Pagination has a problem?

i have tried everything but cant make auto pagination work with sort pages scrapper.

is there some problem about these functionality or existing bug ?

Hi @Urbaninja25, Welcome to the Bardeen Community :slight_smile:

Could you please provide the URL you are trying to scrape from?

Also, would you mind elaborating on this part?

Thank you,
Jess

here u go :

  1. url : https://www.myhome.ge/ka/s/?
  2. i have checked these url beforehand with different tools and got good results for scrapping
    3)i have created scrapper with your “active tab” module with some automation fronting and just giving me results from one page and struggeling to go next page.

yes i have insert btn data with ur pagination option and yes i have configured it afterwords for page counts

Thank you @Urbaninja25, I wasn’t able to get the pagination working on this site either - even with the following selectors:

.page-item.number.normal-item.active + li

.page-item.step-forward-item

Maybe it’s because it’s using javascript here, but I’m not certain.

Perhaps @vin_bardeen and the Bardeen Support Team has a better solution here.

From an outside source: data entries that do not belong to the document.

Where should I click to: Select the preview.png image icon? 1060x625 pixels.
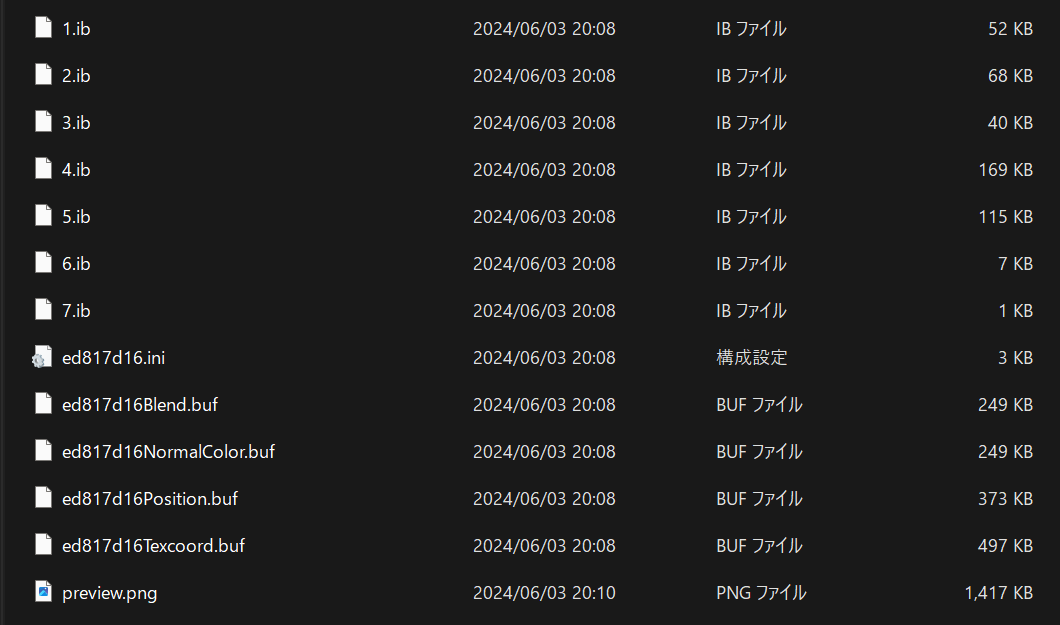tap(43, 592)
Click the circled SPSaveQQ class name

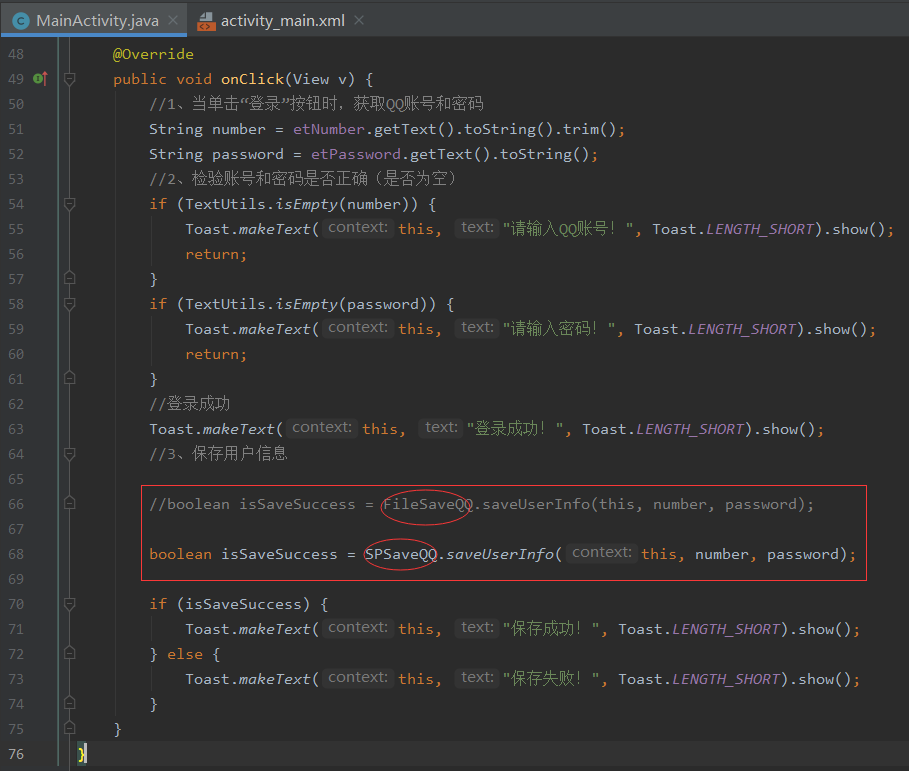click(399, 553)
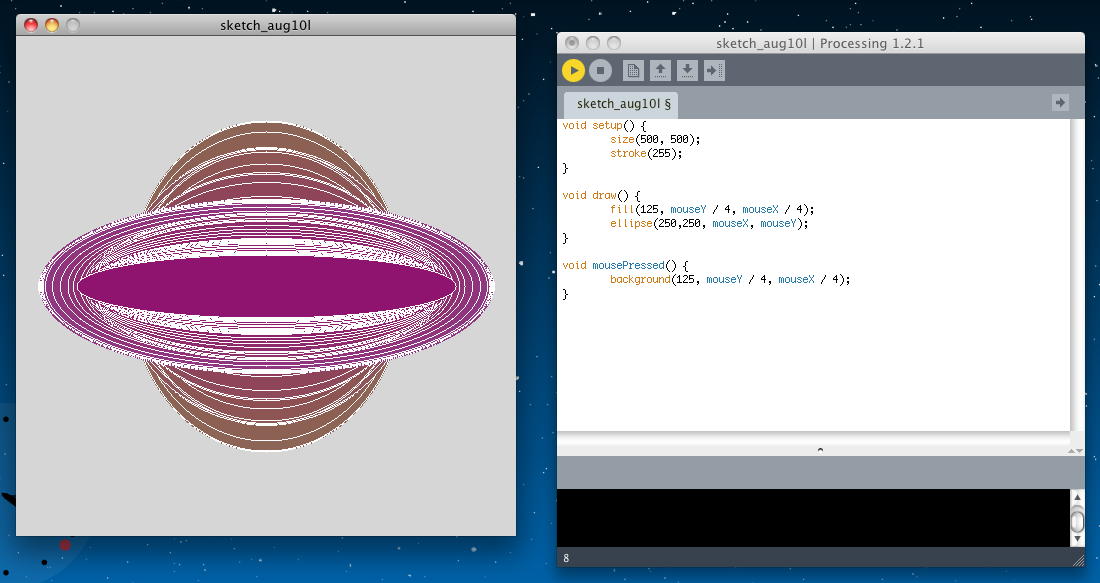Click inside the black console area

pyautogui.click(x=812, y=517)
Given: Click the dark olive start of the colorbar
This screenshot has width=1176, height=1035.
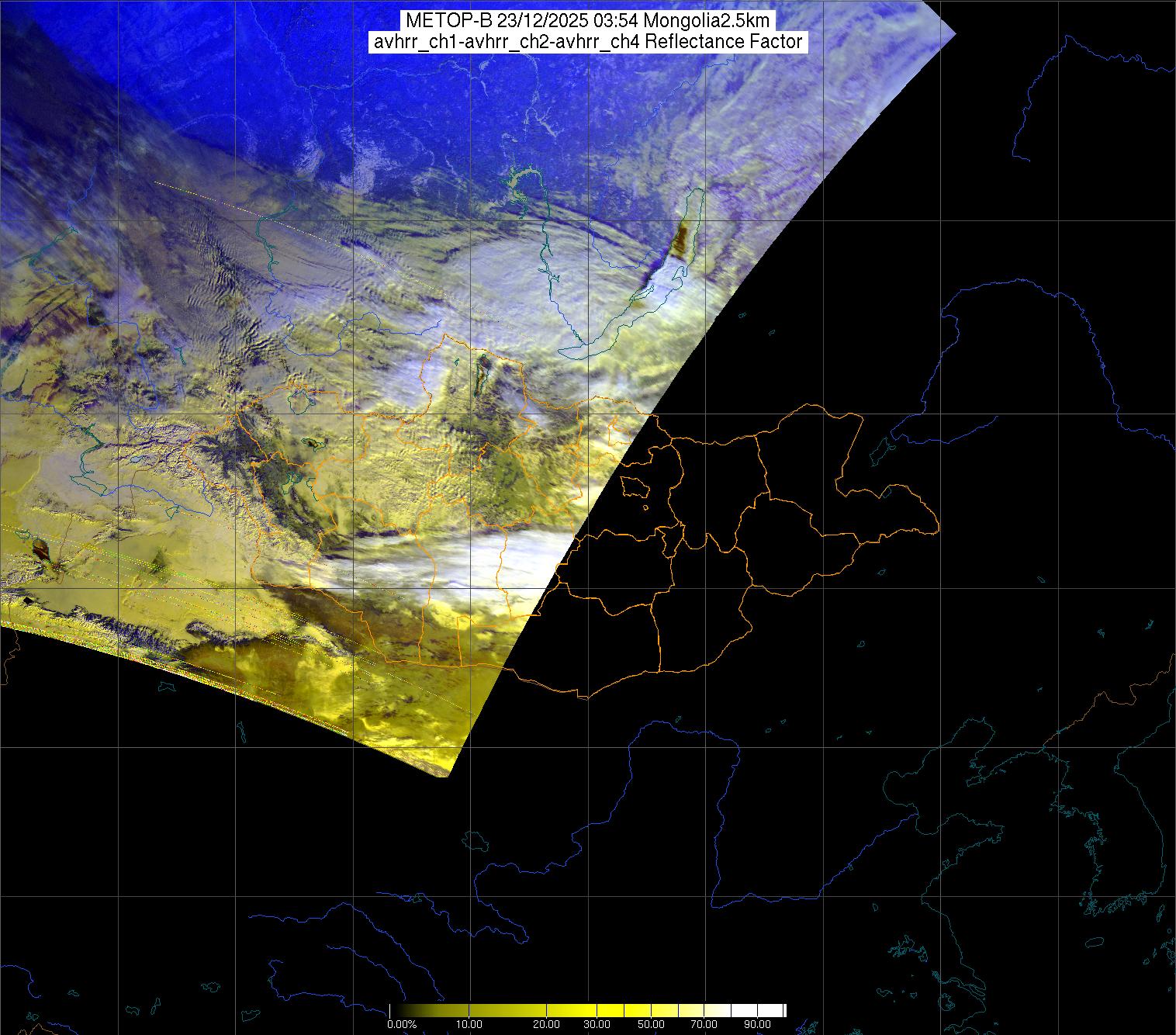Looking at the screenshot, I should 399,1010.
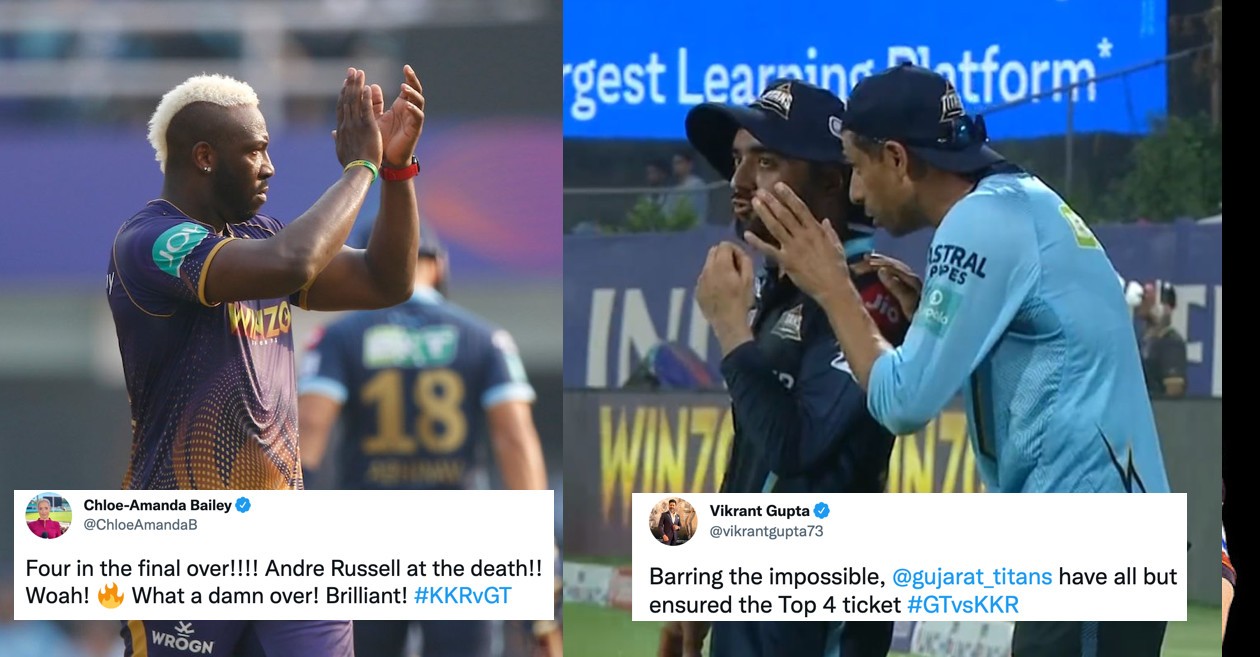Open the #KKRvGT hashtag

[463, 595]
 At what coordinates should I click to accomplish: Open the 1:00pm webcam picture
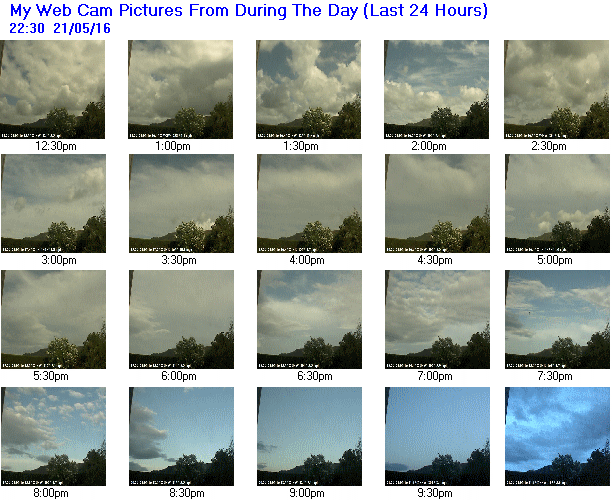(180, 89)
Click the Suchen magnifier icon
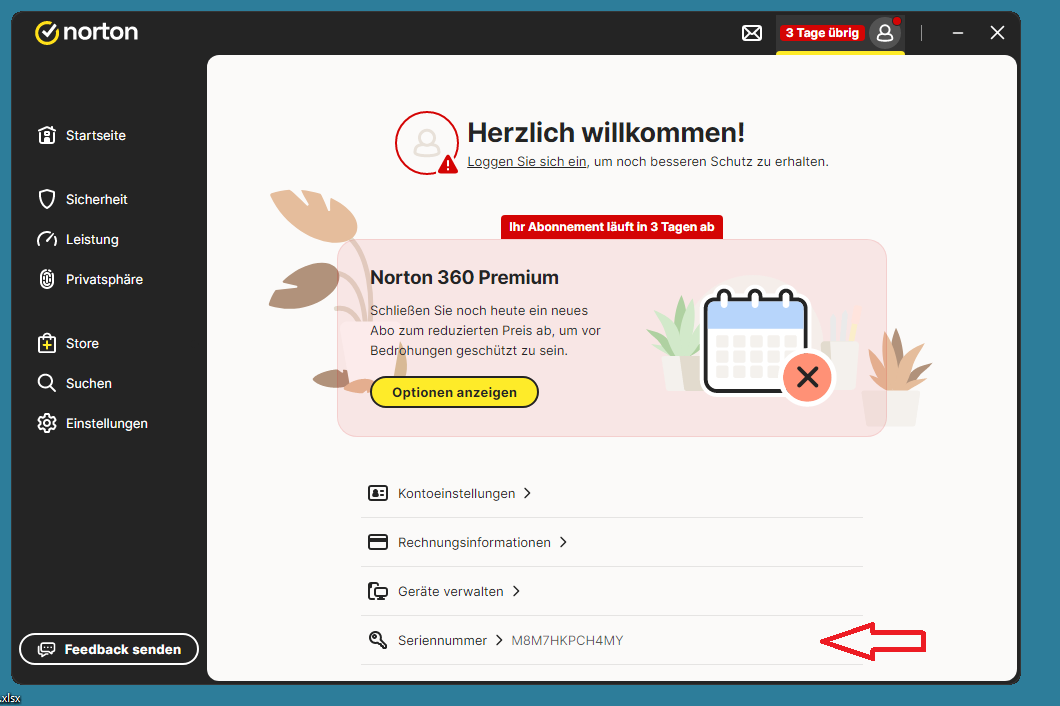The image size is (1060, 706). pos(47,383)
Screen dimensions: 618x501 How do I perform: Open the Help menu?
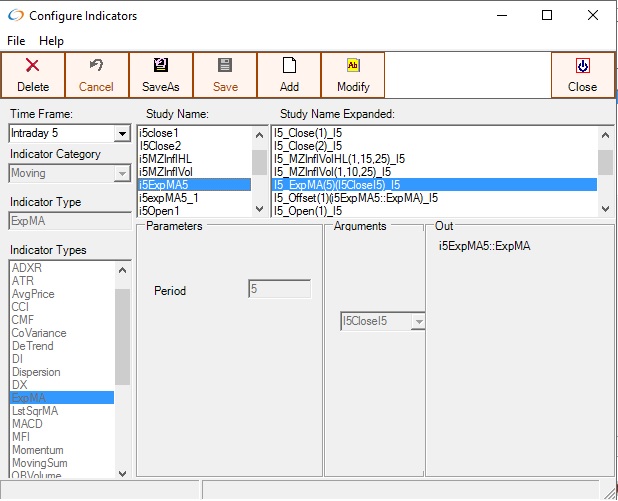tap(51, 41)
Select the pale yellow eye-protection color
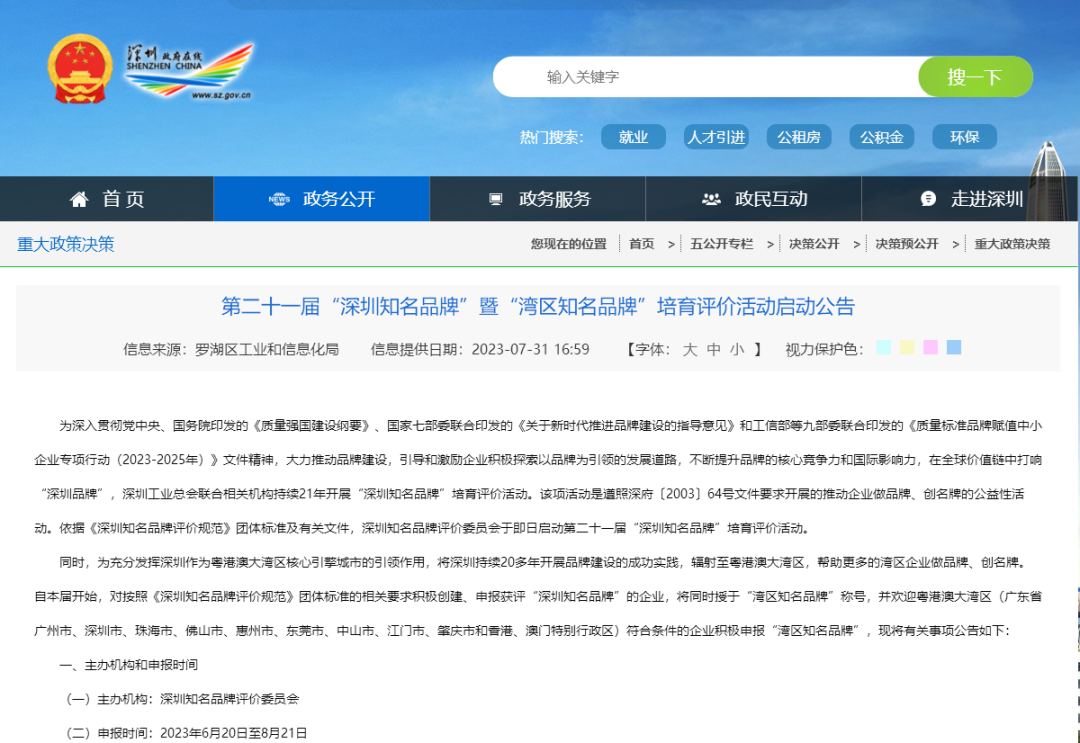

As a workaround - However, it appears that each page generates a “/?Page=1” appendage to the Link so you could build the links to scrape from them individually from a Google Sheet using the “Scrape Data in the background” action.

I hope this helps!
Thank you,
Jess

Hey @Urbaninja25 ,

Just reaching out to say we’re looking into this. Looping in @manvel in case he has any ideas.

Apologies for the delayed response; I’ve been engrossed in intensive coding sessions this week.

In line with Jess’s advice, I’ve devised a basic workaround: generating individual links on my server to match the structure of the target website’s URLs, like this example: https://www.myhome.ge/ka/s/?Page=3. However, this solution won’t suffice for commercial use, as it lacks scalability. To handle commercial demands, I’d need a solution that can manage the generation of 30k+ links efficiently without overtaxing my computational resources daily.

Ideally, if your software could target a specific button, it would alleviate the need for my server to generate such an extensive number of pages—allowing your software to handle the 30k+ pages autonomously would be the optimal solution.

Thank you for your assistance!

@Jess

Hey Jess, thanks for your suggestion!

I’m keen to dive deeper into this workaround. From what I understand, our process begins with Google Sheets, followed by the scraper. There’s a loop involved where, during each iteration, your software accesses the sheets containing individual page data ranging from 1 to 30,000 as rows. It then selects a specific row and scrapes data from the corresponding link, automatically populating the links into the scraper.
also it should do same thing on every iteration with correct page link data .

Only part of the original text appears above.